La mélancolique : Lucie Delarue-Madrus (1875-1945)

Lucie laisse derrière elle une œuvre littéraire à en faire rêver plus d’un·e : une quarantaine de romans, des nouvelles, des pièces de théâtre, une douzaine de recueils de poésie, une quinzaine d’essais et de biographies. Elle est une militante active, féministe et lesbienne assumée, refusant la maternité et dénonçant les violences sexuelles masculines. Elle s’est également engagée pendant la Première Guerre mondiale en tant qu'infirmière.

C’est quand mon regard est absent3
Qu’elle me quitte,
Et, montée, elle redescend
Plus ou moins vite.
Je n’y puis rien, je n’y puis rien.
C’est un mystère.
Sans doute, loin de cette terre,
Est-elle bien.
On dit ma maison visitée
Certaines nuits.
Certes, ma maison est hantée
Lorsque j’y suis.

L’excentrique : Meret Oppenheim (1913-1985)

Meret Oppenheim est d’abord connue pour son travail d’artiste plasticienne ; elle peint, dessine, sculpte mais elle publie également de son vivant plusieurs recueils de poèmes qu’elle illustre de ses dessins. Elle a seulement trente-trois ans lorsqu’elle réalise son œuvre la plus notoire Le déjeuner en fourrure.
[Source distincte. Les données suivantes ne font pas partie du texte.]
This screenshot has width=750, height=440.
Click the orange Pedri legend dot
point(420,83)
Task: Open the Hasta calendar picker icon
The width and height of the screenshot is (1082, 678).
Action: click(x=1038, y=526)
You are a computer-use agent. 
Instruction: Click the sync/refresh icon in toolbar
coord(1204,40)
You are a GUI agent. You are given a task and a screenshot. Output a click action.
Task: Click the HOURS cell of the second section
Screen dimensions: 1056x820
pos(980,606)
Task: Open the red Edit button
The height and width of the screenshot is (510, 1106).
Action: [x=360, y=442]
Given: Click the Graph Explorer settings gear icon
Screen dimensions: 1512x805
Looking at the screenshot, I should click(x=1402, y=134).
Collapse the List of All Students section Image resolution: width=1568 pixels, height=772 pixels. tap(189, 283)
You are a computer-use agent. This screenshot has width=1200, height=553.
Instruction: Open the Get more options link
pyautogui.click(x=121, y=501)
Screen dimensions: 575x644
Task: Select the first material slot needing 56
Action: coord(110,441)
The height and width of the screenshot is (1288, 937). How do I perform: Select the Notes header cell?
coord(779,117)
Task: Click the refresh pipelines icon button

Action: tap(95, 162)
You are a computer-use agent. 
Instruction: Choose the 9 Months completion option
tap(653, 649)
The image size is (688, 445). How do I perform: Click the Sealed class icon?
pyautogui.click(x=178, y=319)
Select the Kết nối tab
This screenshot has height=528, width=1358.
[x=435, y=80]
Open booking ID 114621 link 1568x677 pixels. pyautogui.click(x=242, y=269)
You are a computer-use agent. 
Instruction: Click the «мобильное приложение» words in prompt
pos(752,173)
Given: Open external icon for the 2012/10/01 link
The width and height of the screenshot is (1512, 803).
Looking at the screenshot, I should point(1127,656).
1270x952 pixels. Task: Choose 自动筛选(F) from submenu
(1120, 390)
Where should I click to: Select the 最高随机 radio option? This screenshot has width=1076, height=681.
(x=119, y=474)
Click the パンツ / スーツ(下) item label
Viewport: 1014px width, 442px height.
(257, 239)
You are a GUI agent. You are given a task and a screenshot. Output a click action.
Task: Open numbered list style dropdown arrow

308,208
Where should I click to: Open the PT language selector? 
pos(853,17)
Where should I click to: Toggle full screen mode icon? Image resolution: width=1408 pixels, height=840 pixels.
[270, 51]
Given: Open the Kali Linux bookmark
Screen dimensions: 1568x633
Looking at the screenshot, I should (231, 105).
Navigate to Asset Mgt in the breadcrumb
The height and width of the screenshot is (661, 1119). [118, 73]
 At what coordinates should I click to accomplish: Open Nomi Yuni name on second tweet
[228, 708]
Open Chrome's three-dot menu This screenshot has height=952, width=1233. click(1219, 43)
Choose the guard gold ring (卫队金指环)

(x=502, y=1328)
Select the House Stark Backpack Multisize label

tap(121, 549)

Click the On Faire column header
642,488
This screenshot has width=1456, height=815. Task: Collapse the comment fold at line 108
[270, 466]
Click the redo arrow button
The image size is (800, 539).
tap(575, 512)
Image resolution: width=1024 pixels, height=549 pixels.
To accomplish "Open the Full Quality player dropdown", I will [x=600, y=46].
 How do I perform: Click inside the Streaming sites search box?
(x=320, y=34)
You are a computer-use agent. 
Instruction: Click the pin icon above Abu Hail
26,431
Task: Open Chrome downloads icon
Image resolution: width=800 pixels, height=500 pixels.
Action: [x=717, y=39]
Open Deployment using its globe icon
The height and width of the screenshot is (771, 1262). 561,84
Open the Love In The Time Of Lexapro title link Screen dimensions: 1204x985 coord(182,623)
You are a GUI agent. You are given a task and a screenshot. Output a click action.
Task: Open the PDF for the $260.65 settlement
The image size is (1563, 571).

Après ce succès fulgurant, elle tombe dans une sécheresse créative due à l’énorme et étouffante pression patriarcale.

Pour toi - contre toi4
Jettes toutes les pierres derrière toi
Et libère les cloisons.
À toi - sur toi
Pour cent chanteurs au-dessus de soi
Les sabots s’arrachent.
JE vide mes champignons
JE suis le premier hôte de ma maison
Je libère les cloisons.

Notes

1 Recueil Les pipeaux, Fasquelle éditeurs 1889, éditions Grasset.
2 Recueil Déchirures et Anthologie Joyce Mansour, Œuvres complètes, éditions Michel de Maule, 2014.
3 Poème l’absente, recueil Les Sept Douleurs d’Octobre, éditions J. Ferenczi et fils, 1930.
4 Recueil Poèmes et carnets, Christian Bourgeois éditeurs, 1993, traduit par H-A Baatsch.